» WHAT THE EXERCISE ASKS:
Please write out exactly the lines from the opening of the listing through the line that holds "zalando cazadoras de cuero mujer (36, 893)", including both, and nothing else; no pictures.

[Opening RECORDED INFORMATION section]

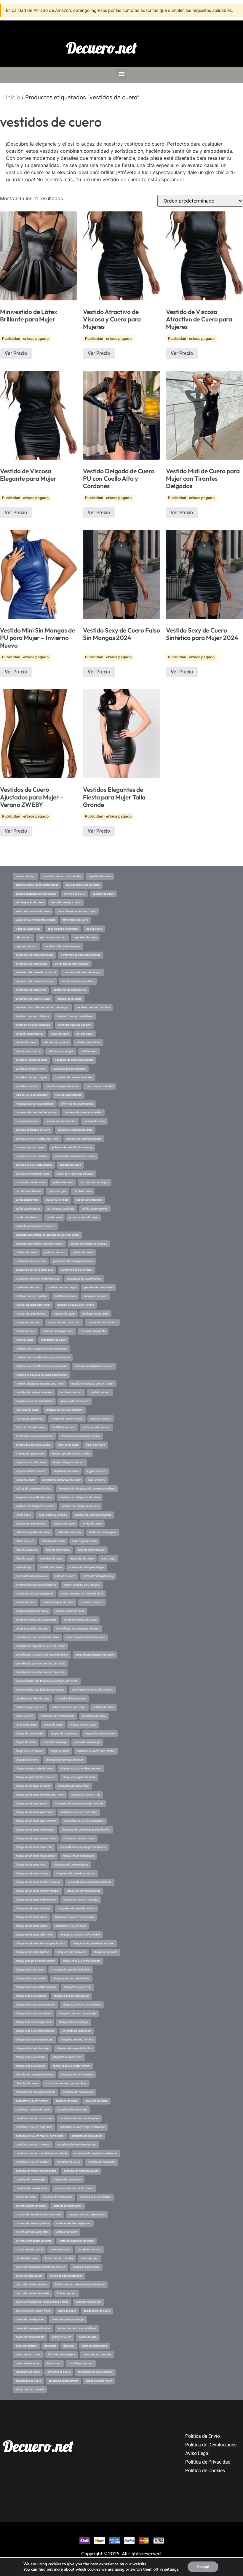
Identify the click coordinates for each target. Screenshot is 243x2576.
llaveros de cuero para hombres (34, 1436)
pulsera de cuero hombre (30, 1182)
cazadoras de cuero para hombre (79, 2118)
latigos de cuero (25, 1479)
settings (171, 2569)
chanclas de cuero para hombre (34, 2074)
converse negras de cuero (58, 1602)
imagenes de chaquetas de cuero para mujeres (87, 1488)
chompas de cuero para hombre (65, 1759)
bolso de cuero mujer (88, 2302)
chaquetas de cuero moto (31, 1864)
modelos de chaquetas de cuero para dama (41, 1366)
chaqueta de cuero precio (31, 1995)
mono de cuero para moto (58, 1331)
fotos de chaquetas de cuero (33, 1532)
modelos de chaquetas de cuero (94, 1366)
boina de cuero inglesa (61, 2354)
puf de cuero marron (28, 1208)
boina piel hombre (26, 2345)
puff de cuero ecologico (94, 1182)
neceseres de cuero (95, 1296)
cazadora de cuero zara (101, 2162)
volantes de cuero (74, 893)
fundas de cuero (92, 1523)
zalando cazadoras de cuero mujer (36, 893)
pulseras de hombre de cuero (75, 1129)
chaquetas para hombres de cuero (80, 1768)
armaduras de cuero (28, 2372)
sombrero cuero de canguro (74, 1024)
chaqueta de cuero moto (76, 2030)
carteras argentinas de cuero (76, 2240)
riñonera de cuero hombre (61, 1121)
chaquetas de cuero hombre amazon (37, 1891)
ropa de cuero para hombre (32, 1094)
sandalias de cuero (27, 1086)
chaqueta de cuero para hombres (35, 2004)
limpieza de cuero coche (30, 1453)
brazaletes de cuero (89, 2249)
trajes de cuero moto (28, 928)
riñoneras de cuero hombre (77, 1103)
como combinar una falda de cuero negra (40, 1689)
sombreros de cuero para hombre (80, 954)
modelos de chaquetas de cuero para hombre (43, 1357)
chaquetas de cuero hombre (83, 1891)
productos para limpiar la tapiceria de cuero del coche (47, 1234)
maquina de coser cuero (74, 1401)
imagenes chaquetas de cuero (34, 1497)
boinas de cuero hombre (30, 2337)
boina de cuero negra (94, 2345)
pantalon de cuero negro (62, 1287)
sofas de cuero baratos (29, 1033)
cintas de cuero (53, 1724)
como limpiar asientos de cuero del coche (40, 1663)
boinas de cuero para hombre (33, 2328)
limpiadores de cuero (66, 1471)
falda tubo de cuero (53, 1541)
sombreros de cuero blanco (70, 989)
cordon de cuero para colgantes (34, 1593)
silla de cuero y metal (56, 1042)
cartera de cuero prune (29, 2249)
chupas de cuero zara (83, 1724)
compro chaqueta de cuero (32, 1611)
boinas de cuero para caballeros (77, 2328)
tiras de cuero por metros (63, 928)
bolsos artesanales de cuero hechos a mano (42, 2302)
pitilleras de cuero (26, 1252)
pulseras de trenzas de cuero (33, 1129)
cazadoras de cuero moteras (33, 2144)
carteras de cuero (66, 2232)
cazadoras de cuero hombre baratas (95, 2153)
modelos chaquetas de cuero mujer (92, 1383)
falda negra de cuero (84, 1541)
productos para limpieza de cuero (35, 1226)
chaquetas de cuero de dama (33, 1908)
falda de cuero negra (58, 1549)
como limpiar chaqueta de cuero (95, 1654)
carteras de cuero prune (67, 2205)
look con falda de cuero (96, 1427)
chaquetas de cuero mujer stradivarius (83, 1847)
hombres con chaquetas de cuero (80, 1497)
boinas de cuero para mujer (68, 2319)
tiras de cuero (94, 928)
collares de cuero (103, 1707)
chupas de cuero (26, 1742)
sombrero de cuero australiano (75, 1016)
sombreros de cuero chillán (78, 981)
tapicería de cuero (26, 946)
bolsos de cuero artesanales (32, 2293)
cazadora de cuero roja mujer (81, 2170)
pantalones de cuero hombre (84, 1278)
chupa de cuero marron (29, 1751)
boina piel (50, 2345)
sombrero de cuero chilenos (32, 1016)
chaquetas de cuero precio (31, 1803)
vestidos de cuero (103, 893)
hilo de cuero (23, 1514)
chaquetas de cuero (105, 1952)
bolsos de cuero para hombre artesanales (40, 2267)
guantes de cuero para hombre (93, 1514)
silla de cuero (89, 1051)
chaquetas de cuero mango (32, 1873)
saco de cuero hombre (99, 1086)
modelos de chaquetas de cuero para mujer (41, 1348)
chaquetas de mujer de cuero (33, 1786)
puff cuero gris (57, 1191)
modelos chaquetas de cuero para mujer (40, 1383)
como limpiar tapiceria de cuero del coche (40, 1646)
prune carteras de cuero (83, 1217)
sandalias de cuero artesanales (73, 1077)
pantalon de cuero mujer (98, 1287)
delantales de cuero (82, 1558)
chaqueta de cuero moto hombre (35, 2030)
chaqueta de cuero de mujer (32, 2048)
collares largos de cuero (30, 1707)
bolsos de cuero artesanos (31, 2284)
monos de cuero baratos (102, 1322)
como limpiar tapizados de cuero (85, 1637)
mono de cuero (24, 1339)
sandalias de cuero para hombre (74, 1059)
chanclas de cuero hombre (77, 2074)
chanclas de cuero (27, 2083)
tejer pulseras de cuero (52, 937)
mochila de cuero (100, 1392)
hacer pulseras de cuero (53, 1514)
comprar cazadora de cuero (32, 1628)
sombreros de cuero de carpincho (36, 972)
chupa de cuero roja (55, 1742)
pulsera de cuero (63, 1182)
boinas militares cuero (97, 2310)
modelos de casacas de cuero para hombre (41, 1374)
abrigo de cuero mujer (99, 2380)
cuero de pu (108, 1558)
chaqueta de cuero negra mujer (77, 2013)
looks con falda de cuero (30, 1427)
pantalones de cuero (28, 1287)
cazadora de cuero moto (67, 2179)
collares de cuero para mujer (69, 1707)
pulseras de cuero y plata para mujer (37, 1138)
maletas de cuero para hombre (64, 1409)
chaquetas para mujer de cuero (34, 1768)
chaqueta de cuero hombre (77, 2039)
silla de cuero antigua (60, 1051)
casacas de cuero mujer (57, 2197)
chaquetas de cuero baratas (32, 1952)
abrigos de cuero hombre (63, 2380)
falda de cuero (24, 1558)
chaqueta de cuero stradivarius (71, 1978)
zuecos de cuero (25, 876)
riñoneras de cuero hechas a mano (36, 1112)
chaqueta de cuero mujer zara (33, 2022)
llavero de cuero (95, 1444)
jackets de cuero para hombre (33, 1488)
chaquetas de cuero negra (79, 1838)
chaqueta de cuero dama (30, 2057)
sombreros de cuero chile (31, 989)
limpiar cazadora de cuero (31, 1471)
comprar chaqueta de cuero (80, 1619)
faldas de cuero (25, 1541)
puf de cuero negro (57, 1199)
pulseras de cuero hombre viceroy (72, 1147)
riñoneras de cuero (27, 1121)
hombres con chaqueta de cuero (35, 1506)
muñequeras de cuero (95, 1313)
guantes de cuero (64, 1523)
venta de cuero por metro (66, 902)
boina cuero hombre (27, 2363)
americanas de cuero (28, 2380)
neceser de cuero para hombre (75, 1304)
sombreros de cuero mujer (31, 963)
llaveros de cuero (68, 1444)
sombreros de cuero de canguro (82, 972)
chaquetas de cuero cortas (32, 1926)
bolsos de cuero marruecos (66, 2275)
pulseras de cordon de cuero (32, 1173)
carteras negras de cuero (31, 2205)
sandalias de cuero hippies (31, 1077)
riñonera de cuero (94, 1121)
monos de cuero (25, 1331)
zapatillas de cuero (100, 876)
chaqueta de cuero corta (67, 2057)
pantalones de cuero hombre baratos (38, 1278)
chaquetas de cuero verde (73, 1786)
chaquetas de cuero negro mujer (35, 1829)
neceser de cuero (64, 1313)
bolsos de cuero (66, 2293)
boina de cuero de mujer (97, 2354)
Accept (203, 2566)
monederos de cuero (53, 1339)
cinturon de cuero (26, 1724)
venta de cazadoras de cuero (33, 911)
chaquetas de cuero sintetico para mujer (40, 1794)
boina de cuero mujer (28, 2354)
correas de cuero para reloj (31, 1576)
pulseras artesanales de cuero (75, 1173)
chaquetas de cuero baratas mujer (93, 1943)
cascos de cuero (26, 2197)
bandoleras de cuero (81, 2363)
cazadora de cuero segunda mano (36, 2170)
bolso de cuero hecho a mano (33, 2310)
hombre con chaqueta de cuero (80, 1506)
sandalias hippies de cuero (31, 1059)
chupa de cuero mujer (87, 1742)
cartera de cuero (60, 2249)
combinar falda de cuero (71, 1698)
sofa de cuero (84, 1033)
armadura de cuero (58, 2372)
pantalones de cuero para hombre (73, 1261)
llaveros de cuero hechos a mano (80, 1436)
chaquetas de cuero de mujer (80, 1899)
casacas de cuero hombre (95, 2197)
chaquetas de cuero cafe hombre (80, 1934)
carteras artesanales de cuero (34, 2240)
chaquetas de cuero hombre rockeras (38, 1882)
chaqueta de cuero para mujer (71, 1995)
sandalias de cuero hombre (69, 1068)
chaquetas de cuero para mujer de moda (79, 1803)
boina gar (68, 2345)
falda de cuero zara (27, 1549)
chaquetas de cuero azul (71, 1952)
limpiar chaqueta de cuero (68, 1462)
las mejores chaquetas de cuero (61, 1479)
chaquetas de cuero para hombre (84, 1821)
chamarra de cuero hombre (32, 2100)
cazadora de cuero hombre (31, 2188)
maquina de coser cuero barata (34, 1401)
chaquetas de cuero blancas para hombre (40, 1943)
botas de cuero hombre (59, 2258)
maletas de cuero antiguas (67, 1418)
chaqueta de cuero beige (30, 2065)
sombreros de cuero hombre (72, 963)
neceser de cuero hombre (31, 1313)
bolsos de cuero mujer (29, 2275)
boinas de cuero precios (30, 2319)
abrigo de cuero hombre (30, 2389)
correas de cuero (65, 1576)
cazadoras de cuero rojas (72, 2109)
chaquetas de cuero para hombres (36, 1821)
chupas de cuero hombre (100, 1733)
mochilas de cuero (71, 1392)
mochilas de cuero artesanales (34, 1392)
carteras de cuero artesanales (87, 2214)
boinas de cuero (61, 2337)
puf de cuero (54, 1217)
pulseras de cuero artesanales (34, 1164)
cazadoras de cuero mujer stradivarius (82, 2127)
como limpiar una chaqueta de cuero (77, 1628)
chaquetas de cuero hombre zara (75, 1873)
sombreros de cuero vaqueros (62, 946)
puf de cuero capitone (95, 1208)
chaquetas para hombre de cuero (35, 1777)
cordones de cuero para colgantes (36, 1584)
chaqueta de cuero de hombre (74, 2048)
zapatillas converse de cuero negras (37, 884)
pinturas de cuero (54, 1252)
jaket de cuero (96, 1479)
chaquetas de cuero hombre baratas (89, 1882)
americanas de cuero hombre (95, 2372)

[Closing RECORDED INFORMATION section]

» SOLUTION TO THIS PROBLEM:
Identify the click coordinates for each target. Screenshot is 243x2576.
llaveros de cuero para hombres (34, 1436)
pulsera de cuero hombre (30, 1182)
cazadoras de cuero para hombre (79, 2118)
latigos de cuero (25, 1479)
settings (171, 2569)
chanclas de cuero para hombre (34, 2074)
converse negras de cuero (58, 1602)
imagenes de chaquetas de cuero para mujeres (87, 1488)
chompas de cuero para hombre (65, 1759)
bolso de cuero mujer (88, 2302)
chaquetas de cuero moto (31, 1864)
modelos de chaquetas de cuero para dama (41, 1366)
chaqueta de cuero precio (31, 1995)
mono de cuero para moto (58, 1331)
fotos de chaquetas de cuero (33, 1532)
modelos de chaquetas de cuero (94, 1366)
boina de cuero inglesa (61, 2354)
puf de cuero marron (28, 1208)
boina piel hombre (26, 2345)
puff de cuero ecologico (94, 1182)
neceseres de cuero (95, 1296)
cazadora de cuero zara (101, 2162)
volantes de cuero (74, 893)
fundas de cuero (92, 1523)
zalando cazadoras de cuero mujer (36, 893)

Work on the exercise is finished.